Task to carry out →
Set out exactly, line by line, the stretch of data below that begins at the line containing "has width=675, height=506." and ends at the line containing "The image size is (1121, 564).", with both ends kept.

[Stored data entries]

++++

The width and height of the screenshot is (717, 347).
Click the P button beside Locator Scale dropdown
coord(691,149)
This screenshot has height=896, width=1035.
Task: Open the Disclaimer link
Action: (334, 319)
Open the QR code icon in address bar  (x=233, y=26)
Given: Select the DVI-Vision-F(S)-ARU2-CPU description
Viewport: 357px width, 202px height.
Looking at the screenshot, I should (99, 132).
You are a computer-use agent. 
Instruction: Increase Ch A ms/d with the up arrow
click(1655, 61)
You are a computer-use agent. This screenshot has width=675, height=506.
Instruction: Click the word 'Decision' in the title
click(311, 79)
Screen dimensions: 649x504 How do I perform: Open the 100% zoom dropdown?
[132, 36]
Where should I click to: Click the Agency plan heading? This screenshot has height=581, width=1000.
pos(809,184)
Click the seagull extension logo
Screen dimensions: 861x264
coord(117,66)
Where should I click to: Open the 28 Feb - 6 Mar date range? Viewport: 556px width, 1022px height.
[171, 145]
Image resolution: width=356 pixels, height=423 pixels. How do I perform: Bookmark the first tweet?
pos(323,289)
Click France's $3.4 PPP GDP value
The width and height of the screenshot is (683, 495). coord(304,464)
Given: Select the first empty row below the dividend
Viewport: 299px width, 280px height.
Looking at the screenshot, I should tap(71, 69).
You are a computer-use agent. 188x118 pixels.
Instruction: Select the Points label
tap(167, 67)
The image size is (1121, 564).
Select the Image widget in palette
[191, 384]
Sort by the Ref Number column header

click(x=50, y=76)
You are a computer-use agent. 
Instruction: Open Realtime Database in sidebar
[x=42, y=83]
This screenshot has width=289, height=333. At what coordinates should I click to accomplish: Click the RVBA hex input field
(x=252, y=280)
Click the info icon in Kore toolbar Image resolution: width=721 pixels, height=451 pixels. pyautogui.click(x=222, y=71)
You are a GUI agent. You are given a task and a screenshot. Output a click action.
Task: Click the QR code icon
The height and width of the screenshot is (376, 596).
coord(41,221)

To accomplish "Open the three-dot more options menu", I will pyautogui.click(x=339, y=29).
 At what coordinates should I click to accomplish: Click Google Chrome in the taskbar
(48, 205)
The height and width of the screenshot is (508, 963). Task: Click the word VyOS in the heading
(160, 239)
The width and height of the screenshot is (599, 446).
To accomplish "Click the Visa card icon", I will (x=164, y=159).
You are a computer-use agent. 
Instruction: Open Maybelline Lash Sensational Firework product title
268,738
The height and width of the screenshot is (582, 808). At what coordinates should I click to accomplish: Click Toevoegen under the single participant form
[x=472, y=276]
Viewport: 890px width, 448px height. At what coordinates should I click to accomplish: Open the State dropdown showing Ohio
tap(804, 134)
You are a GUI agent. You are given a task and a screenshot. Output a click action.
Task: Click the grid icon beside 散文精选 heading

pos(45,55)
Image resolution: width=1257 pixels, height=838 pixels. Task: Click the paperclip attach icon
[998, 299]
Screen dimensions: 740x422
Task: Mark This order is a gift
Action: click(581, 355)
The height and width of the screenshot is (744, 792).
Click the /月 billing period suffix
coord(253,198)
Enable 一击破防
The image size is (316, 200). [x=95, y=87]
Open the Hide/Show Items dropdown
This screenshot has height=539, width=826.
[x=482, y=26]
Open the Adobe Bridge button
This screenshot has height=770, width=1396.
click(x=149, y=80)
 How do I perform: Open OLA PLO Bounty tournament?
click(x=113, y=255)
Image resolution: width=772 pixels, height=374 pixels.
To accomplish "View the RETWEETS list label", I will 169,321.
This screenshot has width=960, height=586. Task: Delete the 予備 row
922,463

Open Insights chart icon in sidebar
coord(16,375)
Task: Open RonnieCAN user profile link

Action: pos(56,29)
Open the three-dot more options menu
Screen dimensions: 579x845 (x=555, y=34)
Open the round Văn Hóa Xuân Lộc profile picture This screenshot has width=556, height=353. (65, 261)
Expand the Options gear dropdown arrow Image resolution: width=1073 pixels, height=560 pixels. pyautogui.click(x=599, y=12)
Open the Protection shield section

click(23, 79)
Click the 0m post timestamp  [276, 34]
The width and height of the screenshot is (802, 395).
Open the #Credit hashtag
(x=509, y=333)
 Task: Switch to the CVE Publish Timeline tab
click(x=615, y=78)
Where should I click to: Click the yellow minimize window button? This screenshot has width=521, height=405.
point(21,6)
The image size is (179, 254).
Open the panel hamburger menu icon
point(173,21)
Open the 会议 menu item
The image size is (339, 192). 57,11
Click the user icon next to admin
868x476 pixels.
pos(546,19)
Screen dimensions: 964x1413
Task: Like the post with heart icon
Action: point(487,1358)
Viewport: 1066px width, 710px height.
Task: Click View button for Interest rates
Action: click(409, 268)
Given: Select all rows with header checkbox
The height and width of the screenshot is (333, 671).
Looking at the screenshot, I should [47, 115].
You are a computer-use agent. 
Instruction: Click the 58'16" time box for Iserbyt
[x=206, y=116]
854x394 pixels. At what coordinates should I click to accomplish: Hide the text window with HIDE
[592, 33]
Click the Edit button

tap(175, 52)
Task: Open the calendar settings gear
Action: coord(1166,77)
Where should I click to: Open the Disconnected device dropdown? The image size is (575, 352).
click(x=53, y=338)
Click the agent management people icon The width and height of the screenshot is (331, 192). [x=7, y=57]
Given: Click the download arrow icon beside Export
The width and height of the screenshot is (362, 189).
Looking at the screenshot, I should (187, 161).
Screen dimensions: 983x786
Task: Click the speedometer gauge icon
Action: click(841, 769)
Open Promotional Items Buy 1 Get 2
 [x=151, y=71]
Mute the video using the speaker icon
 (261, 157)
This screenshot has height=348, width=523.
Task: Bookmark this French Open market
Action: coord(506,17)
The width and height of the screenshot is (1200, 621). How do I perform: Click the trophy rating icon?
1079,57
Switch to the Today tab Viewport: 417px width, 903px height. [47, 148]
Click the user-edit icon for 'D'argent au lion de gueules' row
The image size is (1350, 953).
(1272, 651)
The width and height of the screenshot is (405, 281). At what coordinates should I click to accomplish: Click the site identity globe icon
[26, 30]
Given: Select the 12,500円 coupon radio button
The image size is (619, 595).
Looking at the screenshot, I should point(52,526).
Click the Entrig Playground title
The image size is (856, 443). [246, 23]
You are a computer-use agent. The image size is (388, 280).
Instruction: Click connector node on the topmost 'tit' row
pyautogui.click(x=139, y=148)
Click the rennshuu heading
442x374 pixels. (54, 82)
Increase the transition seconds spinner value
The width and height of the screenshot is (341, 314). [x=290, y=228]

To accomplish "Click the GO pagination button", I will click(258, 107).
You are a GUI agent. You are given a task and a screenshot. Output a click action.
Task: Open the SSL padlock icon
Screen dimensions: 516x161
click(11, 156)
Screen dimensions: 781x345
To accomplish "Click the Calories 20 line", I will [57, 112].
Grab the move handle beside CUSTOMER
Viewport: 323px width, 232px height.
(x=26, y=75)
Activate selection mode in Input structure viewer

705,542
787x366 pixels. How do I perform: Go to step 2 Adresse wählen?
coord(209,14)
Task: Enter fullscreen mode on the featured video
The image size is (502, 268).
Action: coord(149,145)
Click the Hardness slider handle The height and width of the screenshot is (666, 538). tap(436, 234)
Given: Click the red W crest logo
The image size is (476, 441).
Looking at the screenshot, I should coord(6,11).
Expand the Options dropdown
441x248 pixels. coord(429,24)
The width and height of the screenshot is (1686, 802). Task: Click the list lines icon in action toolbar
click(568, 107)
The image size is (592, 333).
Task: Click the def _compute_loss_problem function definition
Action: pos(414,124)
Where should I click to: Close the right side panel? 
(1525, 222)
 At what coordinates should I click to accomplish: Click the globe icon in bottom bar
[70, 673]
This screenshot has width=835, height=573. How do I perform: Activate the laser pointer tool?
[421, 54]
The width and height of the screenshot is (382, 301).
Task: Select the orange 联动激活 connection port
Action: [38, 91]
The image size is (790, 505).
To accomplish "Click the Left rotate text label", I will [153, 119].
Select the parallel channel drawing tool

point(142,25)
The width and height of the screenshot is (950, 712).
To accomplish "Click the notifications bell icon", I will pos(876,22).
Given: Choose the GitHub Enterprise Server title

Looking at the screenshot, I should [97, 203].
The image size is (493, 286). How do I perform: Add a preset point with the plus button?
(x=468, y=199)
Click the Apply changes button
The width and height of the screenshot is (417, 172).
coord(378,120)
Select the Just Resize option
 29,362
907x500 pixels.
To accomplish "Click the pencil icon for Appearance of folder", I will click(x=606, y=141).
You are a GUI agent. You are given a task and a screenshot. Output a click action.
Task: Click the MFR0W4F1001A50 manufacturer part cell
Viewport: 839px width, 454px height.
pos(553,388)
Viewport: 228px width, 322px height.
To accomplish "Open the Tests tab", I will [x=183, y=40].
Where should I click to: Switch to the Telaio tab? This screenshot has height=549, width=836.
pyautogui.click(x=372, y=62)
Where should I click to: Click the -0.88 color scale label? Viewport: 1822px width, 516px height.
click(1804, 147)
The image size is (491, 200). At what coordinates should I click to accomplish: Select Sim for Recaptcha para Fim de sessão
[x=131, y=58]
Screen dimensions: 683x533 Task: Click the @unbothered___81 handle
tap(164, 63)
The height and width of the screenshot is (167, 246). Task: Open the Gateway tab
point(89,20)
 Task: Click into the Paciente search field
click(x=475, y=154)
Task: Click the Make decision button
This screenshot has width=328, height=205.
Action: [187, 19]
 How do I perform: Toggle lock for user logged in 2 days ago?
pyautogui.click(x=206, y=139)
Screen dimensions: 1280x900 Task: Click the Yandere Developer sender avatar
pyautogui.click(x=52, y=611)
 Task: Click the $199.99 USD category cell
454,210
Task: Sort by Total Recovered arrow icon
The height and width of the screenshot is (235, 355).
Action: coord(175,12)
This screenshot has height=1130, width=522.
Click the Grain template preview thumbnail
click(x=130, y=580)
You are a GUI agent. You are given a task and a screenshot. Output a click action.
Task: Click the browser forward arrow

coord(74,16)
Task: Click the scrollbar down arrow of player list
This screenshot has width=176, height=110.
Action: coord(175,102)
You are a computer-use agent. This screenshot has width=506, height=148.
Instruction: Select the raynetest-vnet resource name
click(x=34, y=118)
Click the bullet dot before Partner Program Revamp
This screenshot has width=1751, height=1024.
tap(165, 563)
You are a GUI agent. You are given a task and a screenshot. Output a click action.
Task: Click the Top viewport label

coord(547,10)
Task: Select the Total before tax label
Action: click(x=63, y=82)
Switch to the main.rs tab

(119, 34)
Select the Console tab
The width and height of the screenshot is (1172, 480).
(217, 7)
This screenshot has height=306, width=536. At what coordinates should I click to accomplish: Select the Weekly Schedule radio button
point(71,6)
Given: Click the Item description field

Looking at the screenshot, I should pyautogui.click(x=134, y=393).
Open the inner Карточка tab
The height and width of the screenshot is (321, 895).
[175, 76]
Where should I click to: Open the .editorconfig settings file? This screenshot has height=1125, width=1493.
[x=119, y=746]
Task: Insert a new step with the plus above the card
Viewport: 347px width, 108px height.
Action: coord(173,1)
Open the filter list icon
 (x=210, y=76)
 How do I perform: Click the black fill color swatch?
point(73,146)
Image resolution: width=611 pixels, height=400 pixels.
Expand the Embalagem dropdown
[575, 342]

++++

Solution to this problem →
You are a computer-use agent. This screenshot has width=675, height=506.
Instruction: Click the word 'Decision' in the title
click(311, 79)
Screen dimensions: 649x504 How do I perform: Open the 100% zoom dropdown?
[132, 36]
Where should I click to: Click the Agency plan heading? This screenshot has height=581, width=1000.
pos(809,184)
Click the seagull extension logo
Screen dimensions: 861x264
coord(117,66)
Where should I click to: Open the 28 Feb - 6 Mar date range? Viewport: 556px width, 1022px height.
[171, 145]
Image resolution: width=356 pixels, height=423 pixels. How do I perform: Bookmark the first tweet?
pos(323,289)
Click France's $3.4 PPP GDP value
The width and height of the screenshot is (683, 495). coord(304,464)
Given: Select the first empty row below the dividend
Viewport: 299px width, 280px height.
Looking at the screenshot, I should tap(71, 69).
You are a computer-use agent. 188x118 pixels.
Instruction: Select the Points label
tap(167, 67)
The image size is (1121, 564).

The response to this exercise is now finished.